> **Exercise instructions**
A) Write out the part of the passage on adaptive compressed sensing that begins at the words "Expected Results: Proof-of-concept" and stops after "for biological tissues.".
B) Write what comes next in the passage on adaptive compressed sensing, picking up right after its final sentence.

The DC will examine the use of adaptation approaches based on deep learning (DL), in particular deep neural networks with convolutional layers (CNNs) for the image reconstruction from compressed data and deep reinforcement learning (RL) for the adaptation. We will develop mathematical formulation, numerical algorithms and implementation of adaptive compressed sensing using deep learning techniques (aCS-DL) and use the new methods to improve wide-field 2-Photon Microscopy: Within the CONcISE project, the DC is part of the “SMART-2PM” team which will develop a system that reaches higher penetration depth, sensitivity, and imaging speed.
Expected Results: Proof-of-concept of aCS-DL with a simulation study. Design and integration of dedicated aCS-DL software for SMART-2PM system. Demonstration of aCS-DL for non-linear microscopy for biological tissues.

Source data
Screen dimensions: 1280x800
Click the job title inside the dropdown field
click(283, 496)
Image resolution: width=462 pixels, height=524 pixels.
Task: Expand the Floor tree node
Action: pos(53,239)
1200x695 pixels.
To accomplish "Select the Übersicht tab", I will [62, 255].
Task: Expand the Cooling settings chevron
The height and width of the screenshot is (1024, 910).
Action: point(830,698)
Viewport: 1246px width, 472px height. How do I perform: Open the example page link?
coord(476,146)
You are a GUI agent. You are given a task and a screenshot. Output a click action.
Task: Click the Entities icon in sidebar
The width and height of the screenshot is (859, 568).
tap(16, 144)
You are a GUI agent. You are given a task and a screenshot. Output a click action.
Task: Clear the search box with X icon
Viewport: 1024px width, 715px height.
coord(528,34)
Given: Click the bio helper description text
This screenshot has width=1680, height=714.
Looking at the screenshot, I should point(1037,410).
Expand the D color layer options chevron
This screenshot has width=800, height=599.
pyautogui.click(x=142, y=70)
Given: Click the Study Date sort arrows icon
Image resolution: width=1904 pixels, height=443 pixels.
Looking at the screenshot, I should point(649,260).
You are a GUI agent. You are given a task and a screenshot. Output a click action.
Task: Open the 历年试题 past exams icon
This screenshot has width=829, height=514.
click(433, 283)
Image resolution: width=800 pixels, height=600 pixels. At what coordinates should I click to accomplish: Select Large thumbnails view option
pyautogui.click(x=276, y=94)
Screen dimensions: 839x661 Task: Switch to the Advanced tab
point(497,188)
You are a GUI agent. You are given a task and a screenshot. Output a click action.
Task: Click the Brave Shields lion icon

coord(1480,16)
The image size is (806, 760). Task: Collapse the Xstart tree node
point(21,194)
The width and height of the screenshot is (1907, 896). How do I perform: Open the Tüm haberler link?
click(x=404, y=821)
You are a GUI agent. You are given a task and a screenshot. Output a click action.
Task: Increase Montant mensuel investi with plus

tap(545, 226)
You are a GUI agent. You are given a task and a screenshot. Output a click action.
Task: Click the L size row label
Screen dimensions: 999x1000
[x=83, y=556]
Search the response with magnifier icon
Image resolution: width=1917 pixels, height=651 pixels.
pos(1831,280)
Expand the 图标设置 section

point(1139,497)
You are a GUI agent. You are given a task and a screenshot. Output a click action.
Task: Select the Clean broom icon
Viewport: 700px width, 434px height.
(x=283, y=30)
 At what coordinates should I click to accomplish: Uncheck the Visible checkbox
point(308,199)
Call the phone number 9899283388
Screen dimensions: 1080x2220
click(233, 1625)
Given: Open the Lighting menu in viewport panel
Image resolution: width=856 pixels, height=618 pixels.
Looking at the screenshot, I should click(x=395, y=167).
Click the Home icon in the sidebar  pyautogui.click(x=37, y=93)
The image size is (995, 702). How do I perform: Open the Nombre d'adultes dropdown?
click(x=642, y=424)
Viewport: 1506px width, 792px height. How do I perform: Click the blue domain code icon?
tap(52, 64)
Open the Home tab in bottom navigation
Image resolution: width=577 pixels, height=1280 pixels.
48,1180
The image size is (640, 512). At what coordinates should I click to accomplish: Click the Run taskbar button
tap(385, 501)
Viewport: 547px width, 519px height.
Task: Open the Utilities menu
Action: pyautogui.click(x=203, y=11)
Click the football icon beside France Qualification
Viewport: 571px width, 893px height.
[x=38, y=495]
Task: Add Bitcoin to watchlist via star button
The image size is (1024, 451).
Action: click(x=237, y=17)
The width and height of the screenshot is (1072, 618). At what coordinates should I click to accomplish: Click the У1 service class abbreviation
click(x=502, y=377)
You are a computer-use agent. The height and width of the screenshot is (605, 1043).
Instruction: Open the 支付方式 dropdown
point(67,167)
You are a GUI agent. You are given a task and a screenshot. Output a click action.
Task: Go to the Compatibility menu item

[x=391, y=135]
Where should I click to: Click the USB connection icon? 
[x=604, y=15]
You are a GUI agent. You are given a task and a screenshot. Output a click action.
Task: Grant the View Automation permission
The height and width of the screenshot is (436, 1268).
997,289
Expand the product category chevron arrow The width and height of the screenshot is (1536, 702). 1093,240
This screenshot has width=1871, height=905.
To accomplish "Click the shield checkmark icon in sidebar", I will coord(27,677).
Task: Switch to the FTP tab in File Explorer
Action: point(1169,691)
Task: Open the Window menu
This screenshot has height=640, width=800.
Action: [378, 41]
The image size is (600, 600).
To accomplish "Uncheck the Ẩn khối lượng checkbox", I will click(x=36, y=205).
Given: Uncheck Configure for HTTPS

> **Exercise answers**
A)
Expected Results: Proof-of-concept of aCS-DL with a simulation study. Design and integration of dedicated aCS-DL software for SMART-2PM system. Demonstration of aCS-DL for non-linear microscopy for biological tissues.

B)
Project Description: The project will be within the SMART-FLUO theme of the doctoral training network. The overall aim will be to develop a system to perform multispectral fluorescence imaging, absorption and scattering using endoscopes and structured light illumination. The system will enable quantitative fluorescence endoscopy imaging, making multidimensional fluorescence measurements repeatable and interpretable in real-time through an endoscope. The system aims to provide the physician with a fast-imaging tool to be used during guided-surgery with exogenous contrast agents. The DC will (1) investigate whether learned CNN based decoders can be combined with an experimental encoder system based on spatial light patterns; (2) develop an architecture for generating an optimal encoding adapted to experimental data; (3) test the developed architectures on experimental systems developed at POLIMI and IRCAD.
Expected Results: a novel network architecture that is capable of generating an optimal encoder for any given experimental conditions together with a CNN based decoder. Demonstration of fast real-time adaptive image acquisition using the developed architecture. Simultaneous development of fast reconstruction using this network architecture. Work will be performed jointly with DC4 and DC5.